在冯小刚的新片《芳华》中,战争戏只占了6分钟的时长。但在电影的新版海报上,原本解放鞋与舞鞋交织的青骢物语几乎清一色地换成了由黄轩饰演的男主角在越战战场上身着戎装凝目伫立的仓皇一幕。它意味着某种深刻的寓意——
《芳华》是关于毁灭的。
战争与死亡无疑是最能直接引领毁灭的存在,但关于这条线的叙事只是《芳华》的细枝末节。电影的野心不在于此,《芳华》试图描述一种讳莫如深却又厄运高悬的宿命感。电影创作者别出机杼地把它揉进了舞台帘幕的后背、姑娘衣袂的褶皱和革命青年荡漾的春心中,然后等待着美好支离破碎、悲情接踵而至。这种无从具象更无从逃离的宿命感可化用德国作家雷马克《西线无战事》的那个名句来形容:
“它只是试图叙述那样的一代人,他们尽管躲过了时代巨轮的直接碾压,但还是在其中逝尽芳华。”
“前十年、顺流而下;后十年、逆流而上”
很多人说这部经历了撤档风波而今涛头弄潮的革命文艺青春怀旧片是冯小刚迄今为止最好的电影,这听上去是在赞誉,细品之下却也五味杂陈。
文化评论家解玺璋曾如此论述在国内市场运作和电影生产方面得心应手的冯小刚及他个人色彩浓郁的“贺岁”代表作:“他的影片不再是艺术家通过重新介入社会历史、去除俗常之蔽以恢复洞见和更高的人生关怀、重建个人与世界的关系,而仅仅是按照一纸订单生产的‘年货’。在这里,艺术家对社会历史作自由超越的冲动,被电影投资人冷静而精确的算计所取代。”

--- 数据摘录 ---
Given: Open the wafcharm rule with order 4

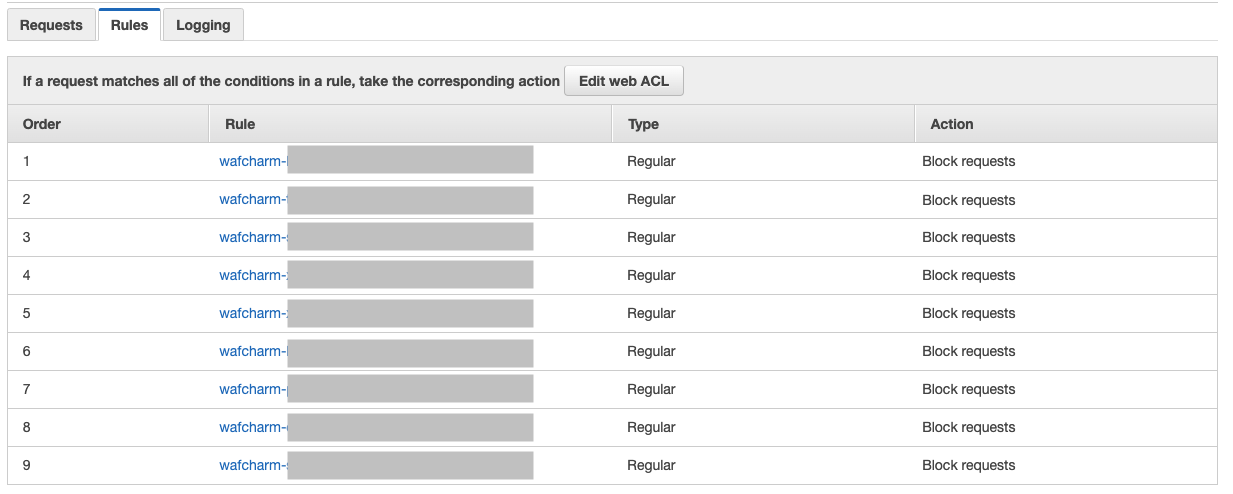Looking at the screenshot, I should tap(252, 275).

--- 待解问题 ---
[1] 列出关于电影《芳华》的评论文字中提到的全部人名。
[2] 请续写关于电影《芳华》的评论文字。

--- 参考答案 ---
[1] 冯小刚、黄轩、雷马克、解玺璋

[2]
曾经的冯小刚热衷于唯资本和票房马首是瞻,纠结于“非科班”身份的他更多是通过颠覆艺术叙事态度、使电影恢复娱乐和审美本性的方式获取世俗与行业的承认。在那时,作为局外人的冯小刚是不理会人们从艺术角度对其作品进行的批评的。直到有一天他发现钱挣够了,整个社会可供拍摄严肃认真电影的环境却突然皮之不存,已经身为圈内大咖的名导意识到了自己的责任。然后冯小刚开始拍“现实题材”,开始常怀悲悯,开始批行业、骂观众——
他说《芳华》这样的类型片国内近十年内没有、往后也不会太多,他还告诉许知远,一名导演能拍出《美国往事》这样的片子才算是实现了天命。
就在使命与责任的一张一弛之间,善于避重就轻的冯小刚完成了从“前十年、顺流而下”到“后十年、逆流而上”的转换。轮到《芳华》这里,专业评论的两极分化凸显了时代对于这位溯洄者的观察。褒扬意见肯定了创作者在话语权受限的前提下寄予其间的隐性反讽,而“不买账”的观点则担忧一贯讨巧有余而力度不足的冯小刚会把《芳华》拍成叶京的那部《记得少年那首歌》。后者的症结与其说是技法与表述上的混乱,毋宁说是对于特定年代苦难记忆与虚无题旨的迷醉美化与刻意回避。虽然《芳华》里不加节制的明媚有冲淡反诘的嫌疑,但冯小刚毕竟不是叶京,如果说电影中很难看到陈词滥调之外的历史观,笔者倒更愿意将其归结为审查制度使然。过于指责《芳华》不伦不类或者隔靴搔痒的批评者,至少应当看到电影对于“人的立场”的坚守,至于对中国社会而言更真实和更深刻的表达,绝非银幕工作者们可毕其功于一役的份内事。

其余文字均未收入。